[Task details]: List the lines of this listing that hold the word "Test".

[Extracted information]:
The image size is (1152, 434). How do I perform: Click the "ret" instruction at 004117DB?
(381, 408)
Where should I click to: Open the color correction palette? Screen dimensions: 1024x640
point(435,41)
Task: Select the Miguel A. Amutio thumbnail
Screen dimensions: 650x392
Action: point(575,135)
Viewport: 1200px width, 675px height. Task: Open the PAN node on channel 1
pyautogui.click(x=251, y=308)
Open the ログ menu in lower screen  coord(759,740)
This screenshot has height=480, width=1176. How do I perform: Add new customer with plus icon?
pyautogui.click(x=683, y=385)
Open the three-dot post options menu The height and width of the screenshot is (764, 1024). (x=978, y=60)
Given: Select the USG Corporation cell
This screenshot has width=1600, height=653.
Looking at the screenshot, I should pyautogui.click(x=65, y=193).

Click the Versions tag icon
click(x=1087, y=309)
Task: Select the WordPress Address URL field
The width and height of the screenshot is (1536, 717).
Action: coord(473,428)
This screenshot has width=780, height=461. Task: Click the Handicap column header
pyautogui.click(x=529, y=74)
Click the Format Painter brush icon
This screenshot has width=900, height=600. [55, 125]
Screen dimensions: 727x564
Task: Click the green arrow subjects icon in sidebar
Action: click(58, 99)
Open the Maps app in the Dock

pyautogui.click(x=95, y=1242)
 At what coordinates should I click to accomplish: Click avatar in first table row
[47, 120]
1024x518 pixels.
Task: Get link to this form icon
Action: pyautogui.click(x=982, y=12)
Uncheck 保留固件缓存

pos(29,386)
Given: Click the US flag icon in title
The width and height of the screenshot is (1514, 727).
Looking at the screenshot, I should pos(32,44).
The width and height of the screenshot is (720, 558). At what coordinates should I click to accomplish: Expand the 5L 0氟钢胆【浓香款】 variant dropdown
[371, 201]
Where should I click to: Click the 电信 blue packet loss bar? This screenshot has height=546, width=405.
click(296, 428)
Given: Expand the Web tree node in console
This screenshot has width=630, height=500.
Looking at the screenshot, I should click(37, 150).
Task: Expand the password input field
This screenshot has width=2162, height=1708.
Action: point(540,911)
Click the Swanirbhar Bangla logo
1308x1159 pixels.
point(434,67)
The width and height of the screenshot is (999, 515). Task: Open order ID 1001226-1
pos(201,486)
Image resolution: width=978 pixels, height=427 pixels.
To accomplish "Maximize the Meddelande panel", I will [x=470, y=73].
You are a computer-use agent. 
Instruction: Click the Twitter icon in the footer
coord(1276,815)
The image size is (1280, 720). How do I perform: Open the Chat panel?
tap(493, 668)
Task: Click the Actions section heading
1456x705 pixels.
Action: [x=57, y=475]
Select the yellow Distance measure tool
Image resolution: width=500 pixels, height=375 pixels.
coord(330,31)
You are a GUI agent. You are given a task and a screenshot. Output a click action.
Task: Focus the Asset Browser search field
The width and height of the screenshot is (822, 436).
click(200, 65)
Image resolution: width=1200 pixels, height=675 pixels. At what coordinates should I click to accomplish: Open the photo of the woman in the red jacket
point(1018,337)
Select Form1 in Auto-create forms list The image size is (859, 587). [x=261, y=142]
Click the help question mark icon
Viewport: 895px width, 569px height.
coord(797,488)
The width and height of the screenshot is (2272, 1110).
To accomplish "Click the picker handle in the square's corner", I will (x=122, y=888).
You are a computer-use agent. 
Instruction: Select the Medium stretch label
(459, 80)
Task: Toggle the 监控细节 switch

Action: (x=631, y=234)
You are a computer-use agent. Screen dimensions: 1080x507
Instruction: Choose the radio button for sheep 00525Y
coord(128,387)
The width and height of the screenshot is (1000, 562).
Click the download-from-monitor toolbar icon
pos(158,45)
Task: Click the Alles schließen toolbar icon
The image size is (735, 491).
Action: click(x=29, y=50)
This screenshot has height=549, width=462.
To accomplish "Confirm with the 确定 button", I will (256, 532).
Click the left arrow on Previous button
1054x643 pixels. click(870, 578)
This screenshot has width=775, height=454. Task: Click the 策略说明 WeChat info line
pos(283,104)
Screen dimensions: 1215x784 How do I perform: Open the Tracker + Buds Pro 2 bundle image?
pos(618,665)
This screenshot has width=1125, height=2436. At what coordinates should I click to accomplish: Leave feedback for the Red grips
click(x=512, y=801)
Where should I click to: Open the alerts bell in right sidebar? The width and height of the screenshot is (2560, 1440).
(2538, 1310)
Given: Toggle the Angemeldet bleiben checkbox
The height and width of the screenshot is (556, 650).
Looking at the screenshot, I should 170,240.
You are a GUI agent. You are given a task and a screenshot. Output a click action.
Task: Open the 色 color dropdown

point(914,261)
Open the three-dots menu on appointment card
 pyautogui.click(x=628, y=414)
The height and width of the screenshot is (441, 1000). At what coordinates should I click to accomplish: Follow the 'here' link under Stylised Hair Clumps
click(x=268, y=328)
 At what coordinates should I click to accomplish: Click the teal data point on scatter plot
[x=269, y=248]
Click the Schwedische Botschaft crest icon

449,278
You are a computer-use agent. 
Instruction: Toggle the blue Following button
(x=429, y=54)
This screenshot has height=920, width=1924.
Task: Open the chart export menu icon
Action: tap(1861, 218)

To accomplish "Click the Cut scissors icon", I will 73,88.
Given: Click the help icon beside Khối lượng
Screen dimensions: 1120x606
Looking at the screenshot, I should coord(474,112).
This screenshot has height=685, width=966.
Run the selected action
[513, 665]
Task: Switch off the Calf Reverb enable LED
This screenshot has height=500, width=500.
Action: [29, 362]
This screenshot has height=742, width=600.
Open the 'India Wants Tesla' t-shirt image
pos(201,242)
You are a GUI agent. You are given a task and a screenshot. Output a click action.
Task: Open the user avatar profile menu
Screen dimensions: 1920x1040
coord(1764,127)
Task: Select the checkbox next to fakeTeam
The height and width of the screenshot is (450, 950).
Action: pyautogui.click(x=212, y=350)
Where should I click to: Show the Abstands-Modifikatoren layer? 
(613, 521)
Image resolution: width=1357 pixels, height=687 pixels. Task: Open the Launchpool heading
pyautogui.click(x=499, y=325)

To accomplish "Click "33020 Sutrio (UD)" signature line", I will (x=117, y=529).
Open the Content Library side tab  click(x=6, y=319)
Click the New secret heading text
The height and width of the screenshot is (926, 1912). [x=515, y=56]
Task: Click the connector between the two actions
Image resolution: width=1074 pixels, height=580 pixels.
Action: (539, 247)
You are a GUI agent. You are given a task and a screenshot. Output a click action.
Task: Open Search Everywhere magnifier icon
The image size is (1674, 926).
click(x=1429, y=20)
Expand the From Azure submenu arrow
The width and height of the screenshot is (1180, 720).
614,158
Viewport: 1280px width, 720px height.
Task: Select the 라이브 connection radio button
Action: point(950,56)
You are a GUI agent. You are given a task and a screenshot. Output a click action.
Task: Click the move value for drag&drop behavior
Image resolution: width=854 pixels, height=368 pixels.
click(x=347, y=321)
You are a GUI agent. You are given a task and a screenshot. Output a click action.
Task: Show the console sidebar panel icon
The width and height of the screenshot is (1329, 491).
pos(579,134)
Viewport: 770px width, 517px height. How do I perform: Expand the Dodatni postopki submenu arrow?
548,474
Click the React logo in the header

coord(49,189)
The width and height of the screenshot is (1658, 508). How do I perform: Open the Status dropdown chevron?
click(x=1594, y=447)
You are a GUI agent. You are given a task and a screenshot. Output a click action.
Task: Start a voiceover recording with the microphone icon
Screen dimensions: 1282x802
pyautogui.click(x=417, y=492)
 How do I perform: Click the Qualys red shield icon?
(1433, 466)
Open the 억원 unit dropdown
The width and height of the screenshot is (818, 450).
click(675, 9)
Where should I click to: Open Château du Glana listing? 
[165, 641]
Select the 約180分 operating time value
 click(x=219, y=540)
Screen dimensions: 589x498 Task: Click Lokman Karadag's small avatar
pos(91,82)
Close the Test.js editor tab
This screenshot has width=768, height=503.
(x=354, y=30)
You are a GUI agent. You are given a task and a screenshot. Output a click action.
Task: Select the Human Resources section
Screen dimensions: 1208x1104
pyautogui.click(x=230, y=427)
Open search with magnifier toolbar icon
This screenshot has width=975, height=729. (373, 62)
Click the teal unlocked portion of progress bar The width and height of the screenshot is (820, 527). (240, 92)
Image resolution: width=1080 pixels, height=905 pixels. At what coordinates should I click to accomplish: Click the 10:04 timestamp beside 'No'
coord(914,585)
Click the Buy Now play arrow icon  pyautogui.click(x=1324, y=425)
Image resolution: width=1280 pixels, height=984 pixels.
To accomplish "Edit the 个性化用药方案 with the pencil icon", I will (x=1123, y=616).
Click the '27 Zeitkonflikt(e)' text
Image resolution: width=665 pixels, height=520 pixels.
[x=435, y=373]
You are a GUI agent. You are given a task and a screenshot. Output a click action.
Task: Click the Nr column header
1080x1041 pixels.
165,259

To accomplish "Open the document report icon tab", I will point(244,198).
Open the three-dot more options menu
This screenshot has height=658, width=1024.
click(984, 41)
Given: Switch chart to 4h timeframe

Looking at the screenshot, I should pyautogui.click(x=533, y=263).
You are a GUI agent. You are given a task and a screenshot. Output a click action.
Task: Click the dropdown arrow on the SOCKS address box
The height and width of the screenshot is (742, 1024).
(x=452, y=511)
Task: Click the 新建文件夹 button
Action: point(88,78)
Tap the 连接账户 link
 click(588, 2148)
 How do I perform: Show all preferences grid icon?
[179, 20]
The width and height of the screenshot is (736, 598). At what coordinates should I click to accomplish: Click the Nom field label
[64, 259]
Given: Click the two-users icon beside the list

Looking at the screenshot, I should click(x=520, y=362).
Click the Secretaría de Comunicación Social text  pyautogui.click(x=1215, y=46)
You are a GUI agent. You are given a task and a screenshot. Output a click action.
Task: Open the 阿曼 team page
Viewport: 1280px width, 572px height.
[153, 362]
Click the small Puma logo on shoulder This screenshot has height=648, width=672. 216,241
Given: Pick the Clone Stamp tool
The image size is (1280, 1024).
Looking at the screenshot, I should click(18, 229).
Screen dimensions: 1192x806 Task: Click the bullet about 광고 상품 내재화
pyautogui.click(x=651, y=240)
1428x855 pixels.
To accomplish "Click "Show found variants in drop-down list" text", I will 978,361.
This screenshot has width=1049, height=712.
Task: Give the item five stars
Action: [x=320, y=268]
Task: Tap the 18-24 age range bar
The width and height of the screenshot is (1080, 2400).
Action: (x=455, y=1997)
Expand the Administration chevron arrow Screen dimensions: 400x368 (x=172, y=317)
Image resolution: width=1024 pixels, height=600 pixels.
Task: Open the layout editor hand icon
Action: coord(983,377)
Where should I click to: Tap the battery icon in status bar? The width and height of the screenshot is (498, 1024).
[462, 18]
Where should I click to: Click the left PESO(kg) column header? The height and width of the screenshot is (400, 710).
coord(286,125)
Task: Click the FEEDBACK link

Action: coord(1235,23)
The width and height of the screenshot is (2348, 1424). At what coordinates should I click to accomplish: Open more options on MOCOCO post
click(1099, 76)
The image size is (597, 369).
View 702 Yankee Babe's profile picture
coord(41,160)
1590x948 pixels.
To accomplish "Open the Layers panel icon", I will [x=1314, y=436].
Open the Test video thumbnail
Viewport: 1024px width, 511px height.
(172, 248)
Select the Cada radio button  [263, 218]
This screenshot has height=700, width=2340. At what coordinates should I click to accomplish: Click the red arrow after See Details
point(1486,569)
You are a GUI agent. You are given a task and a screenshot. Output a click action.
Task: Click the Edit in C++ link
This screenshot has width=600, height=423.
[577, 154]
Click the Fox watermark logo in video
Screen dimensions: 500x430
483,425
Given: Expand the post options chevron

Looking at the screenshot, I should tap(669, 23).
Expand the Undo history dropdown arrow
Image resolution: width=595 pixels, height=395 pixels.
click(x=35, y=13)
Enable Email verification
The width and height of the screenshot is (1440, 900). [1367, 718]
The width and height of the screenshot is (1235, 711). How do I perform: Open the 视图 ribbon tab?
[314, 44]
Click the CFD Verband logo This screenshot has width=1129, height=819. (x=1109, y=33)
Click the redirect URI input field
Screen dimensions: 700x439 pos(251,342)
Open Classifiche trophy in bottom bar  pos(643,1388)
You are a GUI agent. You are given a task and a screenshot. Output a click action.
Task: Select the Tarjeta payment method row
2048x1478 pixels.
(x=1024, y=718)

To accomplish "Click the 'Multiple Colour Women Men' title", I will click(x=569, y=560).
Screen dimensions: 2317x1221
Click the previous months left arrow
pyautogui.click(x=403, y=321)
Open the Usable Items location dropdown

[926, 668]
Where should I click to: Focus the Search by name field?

[Task response]:
Close the Test.js editor tab
Open the Test video thumbnail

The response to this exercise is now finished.